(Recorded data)
--------------------------------------------------
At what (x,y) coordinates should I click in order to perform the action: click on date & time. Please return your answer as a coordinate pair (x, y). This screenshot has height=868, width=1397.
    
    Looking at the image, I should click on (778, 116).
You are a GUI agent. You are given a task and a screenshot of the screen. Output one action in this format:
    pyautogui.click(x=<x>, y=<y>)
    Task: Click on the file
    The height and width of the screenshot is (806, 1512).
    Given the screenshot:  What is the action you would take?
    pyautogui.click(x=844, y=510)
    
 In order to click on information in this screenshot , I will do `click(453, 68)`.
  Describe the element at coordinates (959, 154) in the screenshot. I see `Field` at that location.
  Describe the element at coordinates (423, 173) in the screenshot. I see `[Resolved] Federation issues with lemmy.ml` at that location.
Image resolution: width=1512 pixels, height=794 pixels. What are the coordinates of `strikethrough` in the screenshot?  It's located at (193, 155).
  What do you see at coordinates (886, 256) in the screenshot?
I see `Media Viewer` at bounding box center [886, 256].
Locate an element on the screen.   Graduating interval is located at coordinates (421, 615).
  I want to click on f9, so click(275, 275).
--------------------------------------------------
◆ **Task instructions**: Write out all of the lines above word for word, with nothing changed.

◆ **Answer to this task**:
At what (x,y) coordinates should I click in order to perform the action: click on date & time. Please return your answer as a coordinate pair (x, y). This screenshot has height=868, width=1397.
    
    Looking at the image, I should click on (778, 116).
You are a GUI agent. You are given a task and a screenshot of the screen. Output one action in this format:
    pyautogui.click(x=<x>, y=<y>)
    Task: Click on the file
    The height and width of the screenshot is (806, 1512).
    Given the screenshot:  What is the action you would take?
    pyautogui.click(x=844, y=510)
    
 In order to click on information in this screenshot , I will do `click(453, 68)`.
  Describe the element at coordinates (959, 154) in the screenshot. I see `Field` at that location.
  Describe the element at coordinates (423, 173) in the screenshot. I see `[Resolved] Federation issues with lemmy.ml` at that location.
Image resolution: width=1512 pixels, height=794 pixels. What are the coordinates of `strikethrough` in the screenshot?  It's located at (193, 155).
  What do you see at coordinates (886, 256) in the screenshot?
I see `Media Viewer` at bounding box center [886, 256].
Locate an element on the screen.   Graduating interval is located at coordinates (421, 615).
  I want to click on f9, so click(275, 275).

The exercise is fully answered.